**Stored data**
/---
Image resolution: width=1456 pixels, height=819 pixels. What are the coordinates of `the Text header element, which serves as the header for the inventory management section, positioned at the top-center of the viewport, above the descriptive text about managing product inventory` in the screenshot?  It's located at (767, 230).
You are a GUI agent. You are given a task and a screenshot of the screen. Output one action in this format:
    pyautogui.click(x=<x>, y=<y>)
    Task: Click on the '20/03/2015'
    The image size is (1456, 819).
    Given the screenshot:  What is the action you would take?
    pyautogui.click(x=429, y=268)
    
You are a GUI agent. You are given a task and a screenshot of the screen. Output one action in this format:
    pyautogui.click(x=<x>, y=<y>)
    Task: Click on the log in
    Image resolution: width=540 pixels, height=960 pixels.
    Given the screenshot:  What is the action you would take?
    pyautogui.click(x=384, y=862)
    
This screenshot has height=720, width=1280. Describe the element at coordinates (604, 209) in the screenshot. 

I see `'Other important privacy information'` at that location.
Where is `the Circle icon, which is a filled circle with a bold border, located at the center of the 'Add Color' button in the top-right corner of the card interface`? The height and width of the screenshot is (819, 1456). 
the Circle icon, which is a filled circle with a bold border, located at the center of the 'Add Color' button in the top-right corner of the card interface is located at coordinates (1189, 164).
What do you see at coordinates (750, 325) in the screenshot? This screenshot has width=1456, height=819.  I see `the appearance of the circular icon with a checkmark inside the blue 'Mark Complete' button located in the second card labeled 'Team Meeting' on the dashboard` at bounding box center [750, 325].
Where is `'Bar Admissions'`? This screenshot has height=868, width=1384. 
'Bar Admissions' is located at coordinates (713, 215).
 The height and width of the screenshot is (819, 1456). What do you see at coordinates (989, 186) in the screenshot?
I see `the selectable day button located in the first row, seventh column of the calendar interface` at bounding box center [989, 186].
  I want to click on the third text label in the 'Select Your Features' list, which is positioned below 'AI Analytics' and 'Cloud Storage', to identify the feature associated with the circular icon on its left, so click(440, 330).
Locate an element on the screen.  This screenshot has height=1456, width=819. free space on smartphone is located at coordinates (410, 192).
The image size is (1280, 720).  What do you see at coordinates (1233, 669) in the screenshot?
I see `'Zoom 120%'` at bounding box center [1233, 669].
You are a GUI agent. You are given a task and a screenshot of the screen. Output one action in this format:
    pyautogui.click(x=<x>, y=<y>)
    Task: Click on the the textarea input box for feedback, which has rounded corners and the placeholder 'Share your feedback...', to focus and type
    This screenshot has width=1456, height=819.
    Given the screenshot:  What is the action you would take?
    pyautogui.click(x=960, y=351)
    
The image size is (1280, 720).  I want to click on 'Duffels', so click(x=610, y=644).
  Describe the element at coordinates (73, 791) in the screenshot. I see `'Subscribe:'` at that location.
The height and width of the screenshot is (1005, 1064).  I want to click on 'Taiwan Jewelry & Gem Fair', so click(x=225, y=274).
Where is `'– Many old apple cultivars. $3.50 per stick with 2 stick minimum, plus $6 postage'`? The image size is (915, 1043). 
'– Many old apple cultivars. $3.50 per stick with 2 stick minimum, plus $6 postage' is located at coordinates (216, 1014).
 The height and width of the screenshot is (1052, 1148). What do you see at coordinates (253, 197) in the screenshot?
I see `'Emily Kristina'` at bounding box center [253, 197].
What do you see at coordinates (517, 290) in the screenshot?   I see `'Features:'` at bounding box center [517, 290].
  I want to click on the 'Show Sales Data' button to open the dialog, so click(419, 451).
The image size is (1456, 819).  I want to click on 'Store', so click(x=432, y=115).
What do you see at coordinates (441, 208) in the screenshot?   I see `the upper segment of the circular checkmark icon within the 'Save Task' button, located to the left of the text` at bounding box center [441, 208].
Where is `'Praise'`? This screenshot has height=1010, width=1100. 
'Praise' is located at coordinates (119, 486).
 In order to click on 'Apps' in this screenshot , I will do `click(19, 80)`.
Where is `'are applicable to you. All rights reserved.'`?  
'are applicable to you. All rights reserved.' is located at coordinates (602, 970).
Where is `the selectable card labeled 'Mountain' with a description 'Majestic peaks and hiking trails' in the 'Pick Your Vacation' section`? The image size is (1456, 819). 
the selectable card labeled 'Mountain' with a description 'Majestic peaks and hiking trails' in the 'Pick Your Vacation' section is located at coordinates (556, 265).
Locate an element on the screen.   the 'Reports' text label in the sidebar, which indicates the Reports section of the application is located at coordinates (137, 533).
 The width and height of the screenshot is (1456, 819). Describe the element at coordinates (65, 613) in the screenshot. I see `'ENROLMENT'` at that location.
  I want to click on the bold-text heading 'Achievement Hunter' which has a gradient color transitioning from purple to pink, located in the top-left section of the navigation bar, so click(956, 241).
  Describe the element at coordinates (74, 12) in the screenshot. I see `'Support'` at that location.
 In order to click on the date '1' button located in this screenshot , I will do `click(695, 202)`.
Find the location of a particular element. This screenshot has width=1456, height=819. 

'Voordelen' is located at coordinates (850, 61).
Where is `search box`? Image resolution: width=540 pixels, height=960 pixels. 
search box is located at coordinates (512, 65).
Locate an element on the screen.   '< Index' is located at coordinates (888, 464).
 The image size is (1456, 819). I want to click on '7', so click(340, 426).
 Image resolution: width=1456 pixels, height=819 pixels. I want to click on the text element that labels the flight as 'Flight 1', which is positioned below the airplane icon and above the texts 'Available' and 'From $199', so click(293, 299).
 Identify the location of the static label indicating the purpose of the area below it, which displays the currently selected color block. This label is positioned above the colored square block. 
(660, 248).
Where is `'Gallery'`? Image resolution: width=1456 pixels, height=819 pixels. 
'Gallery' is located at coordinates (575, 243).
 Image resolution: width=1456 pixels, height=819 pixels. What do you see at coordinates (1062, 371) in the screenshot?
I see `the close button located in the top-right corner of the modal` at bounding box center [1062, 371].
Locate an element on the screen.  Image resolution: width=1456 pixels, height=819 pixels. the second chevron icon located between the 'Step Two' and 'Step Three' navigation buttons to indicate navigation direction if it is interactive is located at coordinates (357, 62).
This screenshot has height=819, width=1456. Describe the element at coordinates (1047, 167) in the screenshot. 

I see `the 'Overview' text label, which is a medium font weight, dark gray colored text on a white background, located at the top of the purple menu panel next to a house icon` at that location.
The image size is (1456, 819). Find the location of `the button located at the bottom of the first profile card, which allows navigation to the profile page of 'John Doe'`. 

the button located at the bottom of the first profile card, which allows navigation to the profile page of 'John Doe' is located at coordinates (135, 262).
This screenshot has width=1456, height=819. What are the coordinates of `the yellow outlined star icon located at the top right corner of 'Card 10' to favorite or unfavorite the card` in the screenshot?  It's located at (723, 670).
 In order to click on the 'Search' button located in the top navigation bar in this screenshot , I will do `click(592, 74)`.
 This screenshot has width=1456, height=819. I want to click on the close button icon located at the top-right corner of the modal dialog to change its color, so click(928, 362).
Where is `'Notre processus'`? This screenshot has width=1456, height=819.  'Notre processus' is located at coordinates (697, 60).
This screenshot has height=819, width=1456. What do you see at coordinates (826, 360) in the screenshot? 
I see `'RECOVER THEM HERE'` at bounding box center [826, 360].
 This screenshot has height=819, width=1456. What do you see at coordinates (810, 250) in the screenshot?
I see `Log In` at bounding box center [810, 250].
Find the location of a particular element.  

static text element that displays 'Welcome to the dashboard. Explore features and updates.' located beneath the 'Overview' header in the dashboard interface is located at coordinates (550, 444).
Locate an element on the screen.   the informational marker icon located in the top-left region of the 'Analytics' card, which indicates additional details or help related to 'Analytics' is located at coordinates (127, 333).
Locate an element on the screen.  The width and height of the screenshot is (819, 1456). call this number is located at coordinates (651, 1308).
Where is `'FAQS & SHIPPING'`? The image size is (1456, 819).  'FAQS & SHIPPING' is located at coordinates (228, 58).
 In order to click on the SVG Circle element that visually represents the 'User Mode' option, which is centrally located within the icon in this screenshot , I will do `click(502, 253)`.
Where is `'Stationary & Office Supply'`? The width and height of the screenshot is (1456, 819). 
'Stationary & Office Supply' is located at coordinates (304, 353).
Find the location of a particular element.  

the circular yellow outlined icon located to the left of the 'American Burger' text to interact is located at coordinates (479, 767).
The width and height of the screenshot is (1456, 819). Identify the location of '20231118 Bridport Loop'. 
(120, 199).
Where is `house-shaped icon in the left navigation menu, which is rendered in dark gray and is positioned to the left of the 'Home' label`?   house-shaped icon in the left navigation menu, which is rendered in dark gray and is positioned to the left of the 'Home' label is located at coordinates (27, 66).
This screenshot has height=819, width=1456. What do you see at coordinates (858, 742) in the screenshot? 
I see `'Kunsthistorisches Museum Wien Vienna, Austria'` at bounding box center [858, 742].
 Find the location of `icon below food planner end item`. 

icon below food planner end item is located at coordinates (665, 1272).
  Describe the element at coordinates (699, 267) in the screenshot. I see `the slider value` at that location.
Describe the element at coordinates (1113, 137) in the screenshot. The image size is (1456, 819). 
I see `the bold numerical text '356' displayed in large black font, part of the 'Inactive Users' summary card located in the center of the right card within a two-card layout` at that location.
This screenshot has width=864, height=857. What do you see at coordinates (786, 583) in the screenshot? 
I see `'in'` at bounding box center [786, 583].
\---
**The exercise**
Count the lines in the data above that contain the string "gray", and reply with the number alone.

**Complete answer**
2